Implication for future research and resource management

The Bayesian multi-level modeling approach we developed provides a flexible framework that can be easily adapted to incorporate more data while updating the posteriors with uncertainty reduced. It has the flexibility of integrating different spatial-scale data (see Figure 3, such as adding a new spatial scale, or adding covariates at an existing spatial scale like indicators for anthropogenic activities), and can be applied more broadly in other regions with different environmental settings as long as the required data on wetland loss and potential drivers are available. This modeling approach is useful in identifying the biogeophysical factors affecting wetland loss and detecting hotspots of vulnerability (tier 1). It facilitates more in-depth analysis at the hotspots of vulnerable wetlands that would require urgent attention and timely collection of more fine-scale data to understand the processes that contribute to that vulnerability (tier 2). We found we could reduce research labor costs and resources by using the two-tier research approach but the modeling framework may be limited by the lack of data for some fine-scale drivers.

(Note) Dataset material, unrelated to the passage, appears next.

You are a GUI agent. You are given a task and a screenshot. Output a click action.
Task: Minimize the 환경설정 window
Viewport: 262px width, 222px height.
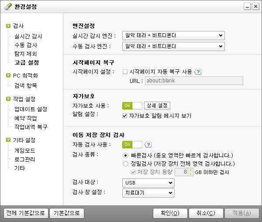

In addition to increased understanding of coastal wetland dynamics, quantifying the dominant drivers for coastal wetland loss at a particular watershed, as done in our study, has important implications for coastal wetland restoration. In watersheds where dominant drivers are difficult to identify, more comprehensive restoration strategies that address multiple drivers will be needed. If RSLR is the dominant driver, sediment enhancement through beneficial use of dredged materials and/or river diversion, or increases in hydrological connectivity may be effective (Ravens et al. Citation2009), like in MS coast (#8), western Louisiana or Chenier Plain (#10), and MS Delta (#9) watersheds. If wave height is the main driver, breakwater structures or living shorelines to reduce wave energy may be considered to mitigate wetland loss more effectively like in MS Delta (#9) (Davis et al. Citation2015). Finally, the real scenarios may require multiple strategies simultaneously to conserve or restore coastal wetlands effectively due to the complexity of coastal wetland dynamics. For the MS Delta (#9), both RSLR and wave height positively (or marginally positively) affected coastal wetland loss and thus effective restoration strategies would require the combination of freshwater diversion, living shorelines and/or breakwater infrastructure (Hardy Citation2018).